When the brain interprets stimuli as a threat, it tells a small area of the brain called the hypothalamus to send a distress signal through the body using the nervous system. This triggers the fight-or-flight response. The body releases adrenaline and cortisol to keep itself energized and alert. It’s a defense mechanism meant to keep us alive.
But when the body experiences stress day after day, it wears down. A response designed to help ends up hurting.
The good news is that anyone can train their brain to reduce their stress levels. Below are specific strategies you and your employees can use to manage stress during the holidays and all year round.

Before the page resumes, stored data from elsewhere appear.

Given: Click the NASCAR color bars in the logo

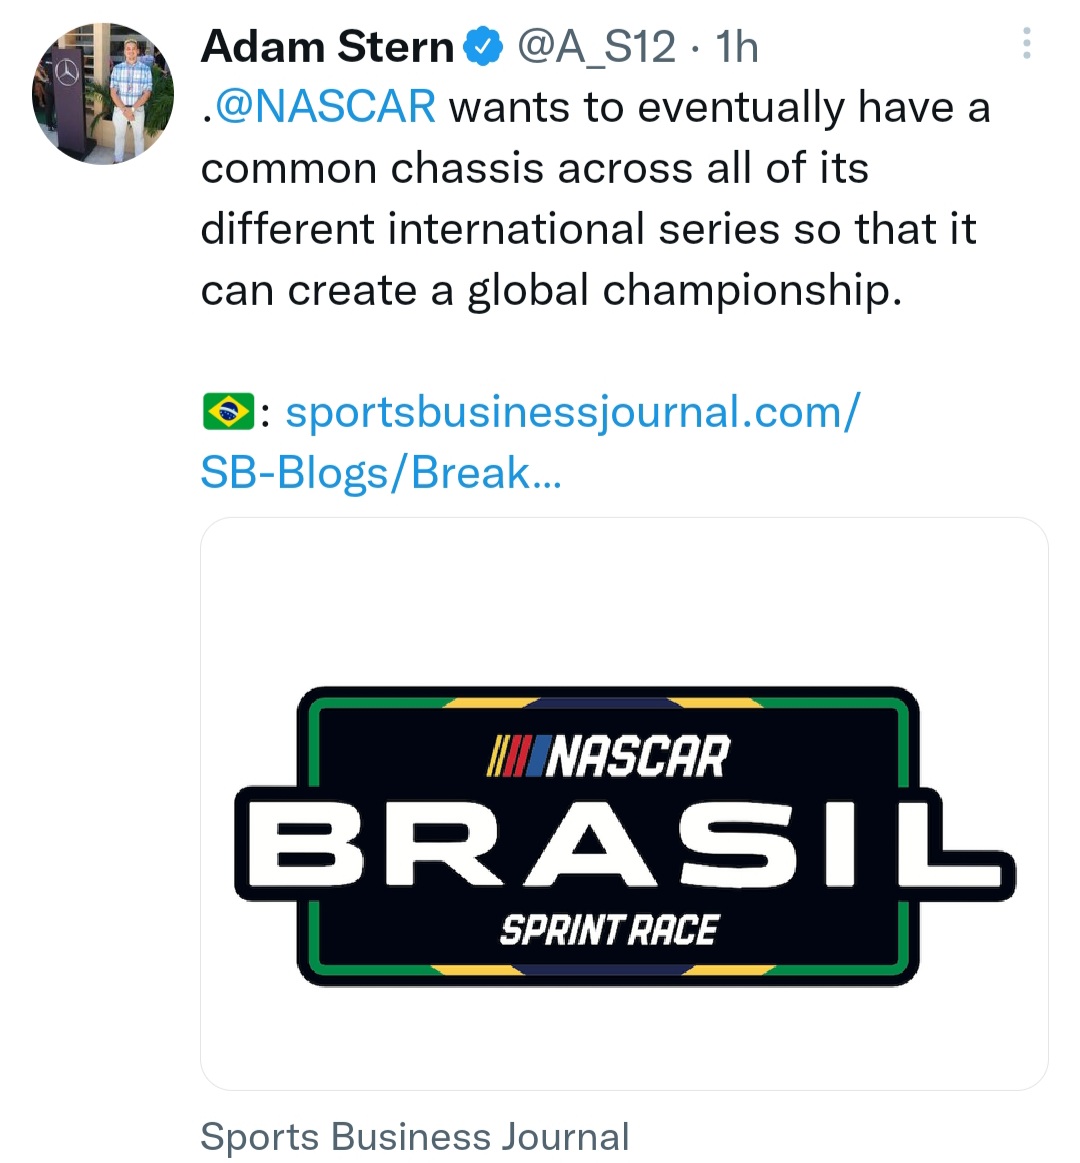Looking at the screenshot, I should 517,757.
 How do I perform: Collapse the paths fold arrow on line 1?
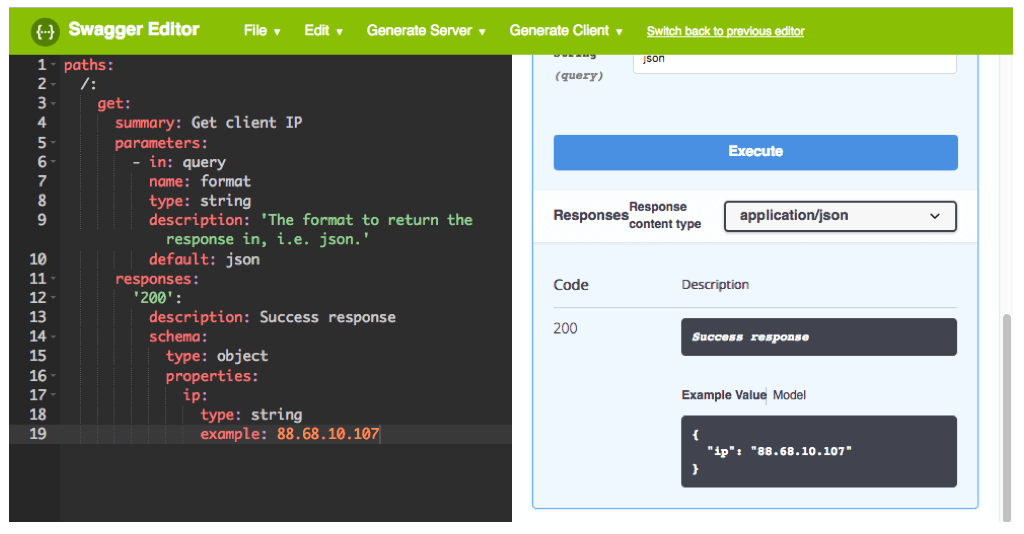53,65
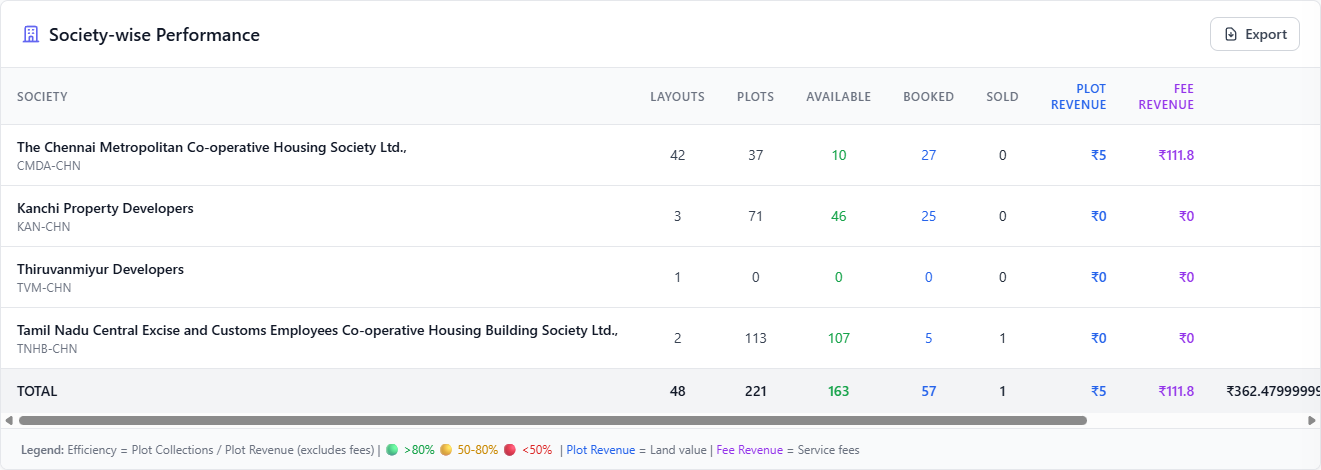Click the red <50% legend dot
Viewport: 1321px width, 470px height.
(x=510, y=450)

In her LifeSpeak video series, Managing Stress in the Workplace through Mindfulness and Resiliency, Dr. Reena Kotecha says mindfulness can reduce the size and activity of the amygdala—the brain’s alarm center. This reduces the amount of cortisol in the body, leading to lower stress levels, clearer minds, and calmer emotions.
One technique Dr. Kotecha recommends is called box breathing. The technique has four steps:
Step one: Breathe in through the nose for four counts. Direct the air into the abdomen.

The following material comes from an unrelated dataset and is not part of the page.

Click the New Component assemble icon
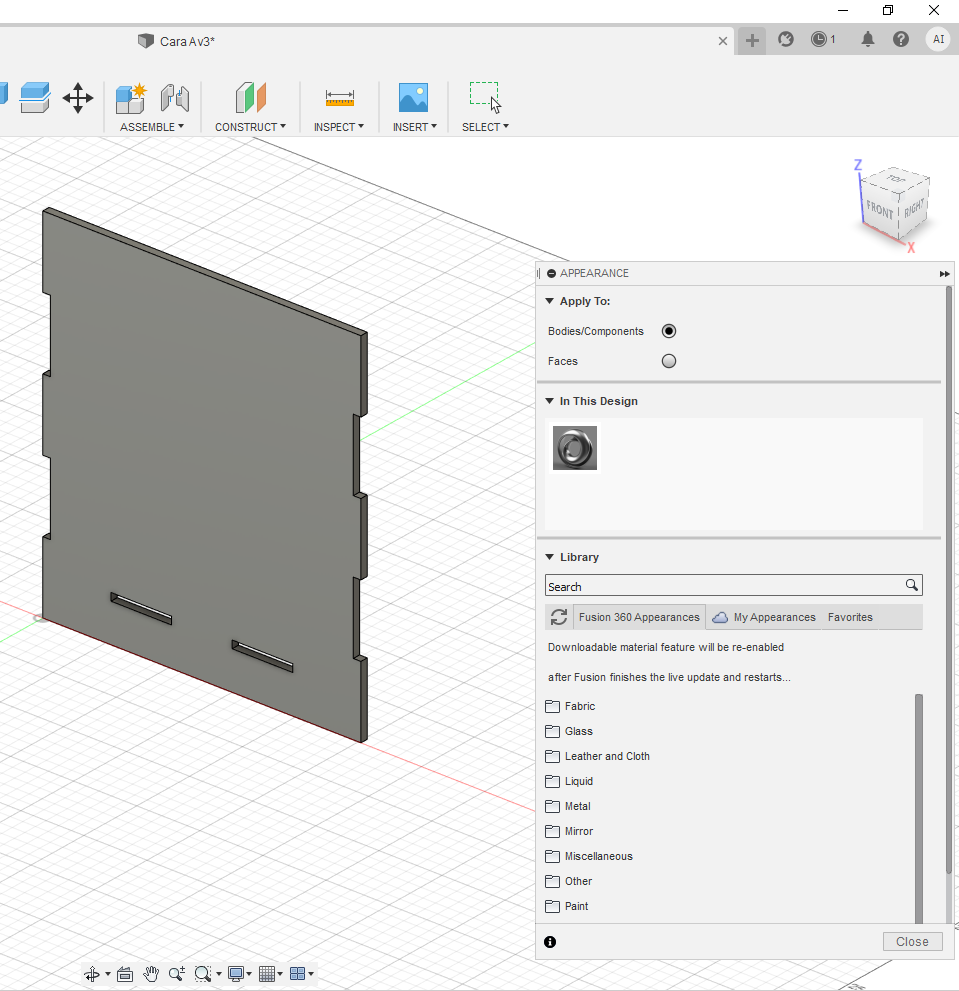This screenshot has width=959, height=991. [131, 98]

Step two: Hold the breath for four counts.
Step three: Exhale through the mouth or nose for four counts.
Step four: Hold the breath for four counts.
“My hope,” Dr. Kotecha says, “is that you’ll remember to use this simple technique when you need some calm and relaxation.
“And remember that you can do it anywhere: whilst sat at your desk, whilst in the washroom, or the next time you feel triggered by a stressful situation.”
As the research above indicated, holiday shopping is a significant source of stress for many people. People often have trouble sticking to a budget, even when they carefully plan one.
“Remember the odds are stacked against you,” certified financial planner Elizabeth Scheiderer says in her LifeSpeak video, How should I budget for holiday shopping?
“Holiday spending is a multi-billion-dollar industry where those marketers are looking to get you to make those impulse purchases. Behavior psychologists spend billions of dollars in making certain that products are placed in the right spot.”
Scheiderer advises thinking about both an overall holiday budget and a budget for each individual person on your gift list. She recommends adopting the “envelope system.”
To use the envelope system, write each person’s name on a separate envelope and assign a dollar value to each envelope. When shopping for gifts, refer to your envelopes and spend the amount allotted for each person.
In her LifeSpeak blog, Bringing on Holiday Cheer, yoga teacher Jennifer Snowdon recommends making lists to organize and prioritize tasks heading into the holidays.
On the first list, write down everything you need to do before the holidays. On the second list, write down everything you want to do before the holidays.
Then compare the two lists and identify items to delete or delegate. Schedule the remaining items into your calendar—making sure to leave room for the unexpected.
Snowdon’s key is to make sure that you include your own wellbeing on the list.
“Take stock of what you need for the holidays,” Snowdon says. “What are the things that make your holiday time enjoyable and manageable for yourself?”
For example, introverts may want to make sure they’ve left enough alone time between social events to recharge. Extroverts, on the other hand, might want to make sure they don’t have too many quiet days in between social events.
Then there are things everyone can do, regardless of personality type.
Prioritize movement to counteract all the sitting around and eating and include creativity by engaging in arts and crafts. Exercise boosts positive feelings and creating can calm the nervous system and promote relaxation.
Snowdon’s final piece of advice is to try not to have too many expectations.
“If we come into the holidays with an idea of what they should be, we might miss what they actually are,” Snowdon says. “Do your best to prepare, then let go and just enjoy.”
These are just a few ways that both you and your employees can prioritize wellbeing this holiday season.